▶ [YOUR INSTRUCTIONS]:
Present every line of the material below as a Markdown table with two columns, Row and Line, skipping blank lines and leaving the pictures out.
══ PROVIDED ENTRIES ══
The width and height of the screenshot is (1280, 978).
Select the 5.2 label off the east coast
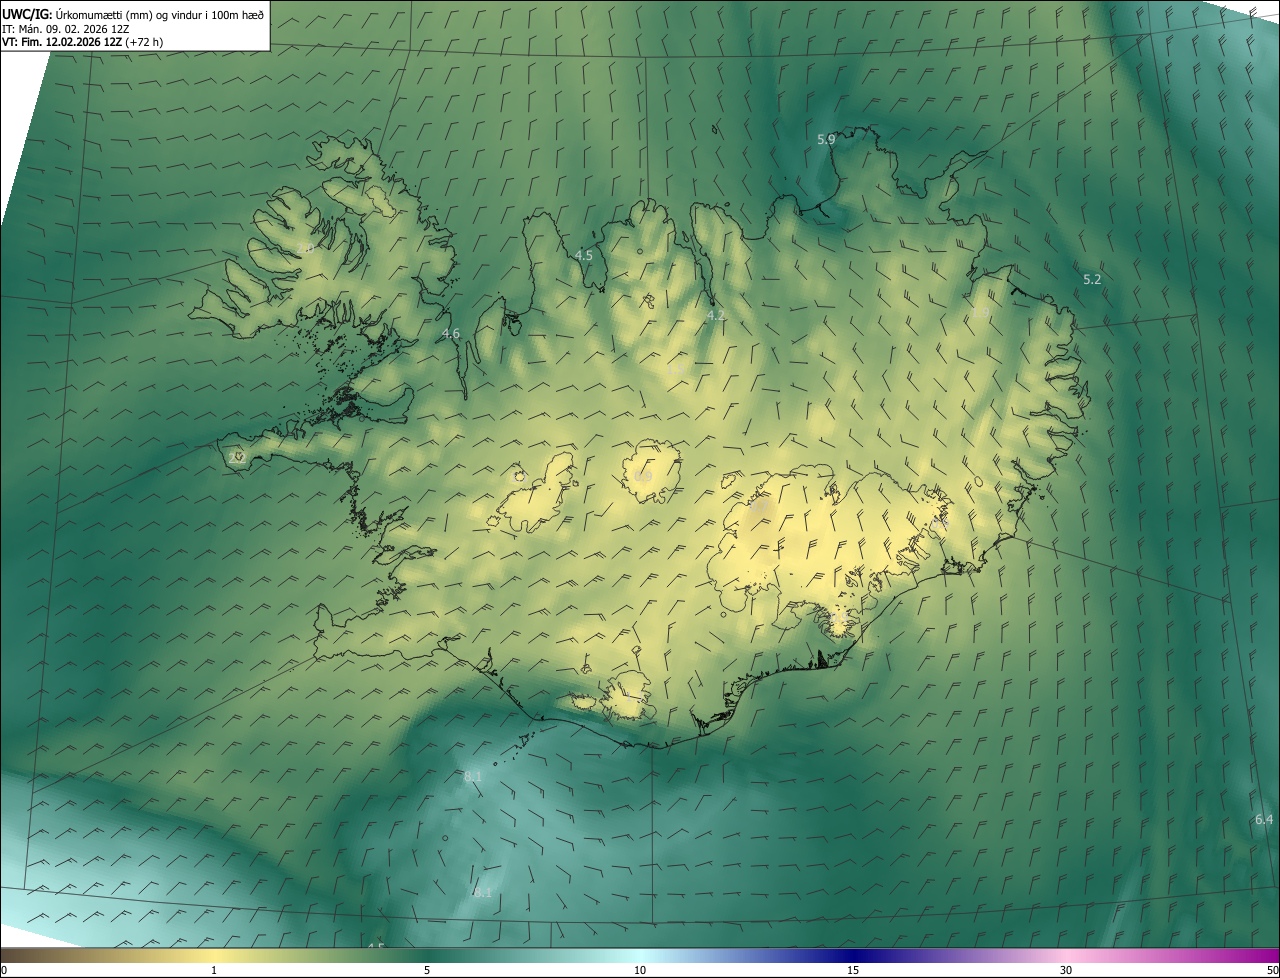(1092, 280)
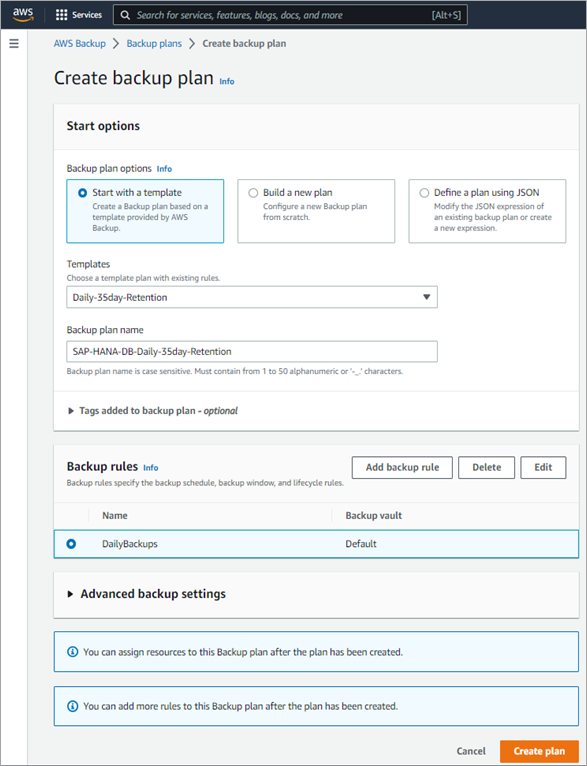Screen dimensions: 587x766
Task: Open the hamburger side navigation menu
Action: (x=14, y=43)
═══
▶ [WRITTEN SOLUTION]:
| Row | Line |
|---|---|
| 1 | The width and height of the screenshot is (1280, 978). |
| 2 | Select the 5.2 label off the east coast |
| 3 | (1092, 280) |
| 4 | Screen dimensions: 587x766 |
| 5 | Task: Open the hamburger side navigation menu |
| 6 | Action: (x=14, y=43) |